The revival of Project Lead The Way this fall was a relief for Clevenger.
He and another Muncie Central student are designing houses for each other as an assignment in Donica’s class. They are using Habitat for Humanity’s specifications which require that the doorways are wide enough to allow wheelchair access, and they are including other elements that fit each other’s needs and hobbies. Both teens are college bound and say architecture and computer sciences are potential majors.
Ferguson, the interim dean of CAP, says letting students explore technical skills in high school is an important part of helping them find career paths that suit their interests and talents.

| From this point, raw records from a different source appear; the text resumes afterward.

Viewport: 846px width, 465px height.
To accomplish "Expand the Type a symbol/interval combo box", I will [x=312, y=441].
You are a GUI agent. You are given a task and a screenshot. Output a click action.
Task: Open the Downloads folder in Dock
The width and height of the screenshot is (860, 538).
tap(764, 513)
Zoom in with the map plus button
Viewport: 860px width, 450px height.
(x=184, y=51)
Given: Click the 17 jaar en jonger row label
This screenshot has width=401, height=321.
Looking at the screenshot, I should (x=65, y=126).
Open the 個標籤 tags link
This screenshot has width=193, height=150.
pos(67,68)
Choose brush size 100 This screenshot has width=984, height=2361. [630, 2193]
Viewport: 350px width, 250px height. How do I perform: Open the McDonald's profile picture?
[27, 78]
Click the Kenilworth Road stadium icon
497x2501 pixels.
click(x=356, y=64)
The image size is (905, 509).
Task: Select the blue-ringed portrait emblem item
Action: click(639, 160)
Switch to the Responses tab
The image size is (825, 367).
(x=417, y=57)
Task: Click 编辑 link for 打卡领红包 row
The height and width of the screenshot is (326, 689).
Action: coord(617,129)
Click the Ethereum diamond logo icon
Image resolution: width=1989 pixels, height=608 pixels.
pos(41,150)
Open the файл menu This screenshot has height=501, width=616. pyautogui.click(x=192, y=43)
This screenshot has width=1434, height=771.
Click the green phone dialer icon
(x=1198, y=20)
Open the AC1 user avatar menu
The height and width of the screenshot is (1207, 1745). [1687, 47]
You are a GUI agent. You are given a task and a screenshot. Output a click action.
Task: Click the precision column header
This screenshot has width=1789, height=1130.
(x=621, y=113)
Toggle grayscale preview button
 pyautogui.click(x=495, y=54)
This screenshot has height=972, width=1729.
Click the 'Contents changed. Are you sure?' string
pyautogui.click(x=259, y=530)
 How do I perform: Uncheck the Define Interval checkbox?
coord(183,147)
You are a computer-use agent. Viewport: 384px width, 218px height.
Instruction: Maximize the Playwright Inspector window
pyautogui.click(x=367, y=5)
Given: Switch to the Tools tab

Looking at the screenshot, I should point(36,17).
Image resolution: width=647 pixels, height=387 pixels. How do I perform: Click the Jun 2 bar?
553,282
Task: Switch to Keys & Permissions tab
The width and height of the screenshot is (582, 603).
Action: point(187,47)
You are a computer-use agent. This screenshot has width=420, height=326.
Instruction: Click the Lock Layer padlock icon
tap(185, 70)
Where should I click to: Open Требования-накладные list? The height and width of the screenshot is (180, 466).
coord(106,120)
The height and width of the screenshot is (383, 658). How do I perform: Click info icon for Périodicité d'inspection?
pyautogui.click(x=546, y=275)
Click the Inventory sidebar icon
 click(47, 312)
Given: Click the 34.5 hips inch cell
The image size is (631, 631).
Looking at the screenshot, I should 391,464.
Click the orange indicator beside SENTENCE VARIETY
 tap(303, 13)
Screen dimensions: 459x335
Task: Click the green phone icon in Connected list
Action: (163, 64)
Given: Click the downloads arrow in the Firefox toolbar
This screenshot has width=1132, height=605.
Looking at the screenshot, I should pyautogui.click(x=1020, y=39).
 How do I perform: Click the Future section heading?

“Project Lead The Way is a wonderful window to a career in design and construction,” he said. “I’m glad we could play a part in helping to keep the program running for another year and creating a powerful partnership that has a great future.”
Vince Bertram, president and chief executive officer of Project Lead The Way, will speak at 7 p.m., Dec. 12, in the Fine Arts Building Recital Hall as part of the Teachers College Centennial events schedule.
Bertram is a Henry County native who earned his bachelor’s, master’s, EdS, and EdD from Ball State. He is the recipient of the 2015 Teachers College Outstanding Alumni Award and in 2017 was honored with the Ball State University Alumni Association’s Distinguished Alumni Award, the highest award bestowed on an alumnus by the Alumni Association.